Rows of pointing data

◇ ◇ ◇ ◇ ◇ ◇ ◇

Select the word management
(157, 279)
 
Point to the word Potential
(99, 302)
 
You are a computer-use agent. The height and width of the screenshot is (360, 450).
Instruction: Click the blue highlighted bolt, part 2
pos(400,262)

◇ ◇ ◇ ◇ ◇ ◇ ◇

▶ [Goal of the exercise]: Write out all of the records above once more, line for line and without any change.

▶ [Final result]:
Select the word management
(157, 279)
 
Point to the word Potential
(99, 302)
 
You are a computer-use agent. The height and width of the screenshot is (360, 450).
Instruction: Click the blue highlighted bolt, part 2
pos(400,262)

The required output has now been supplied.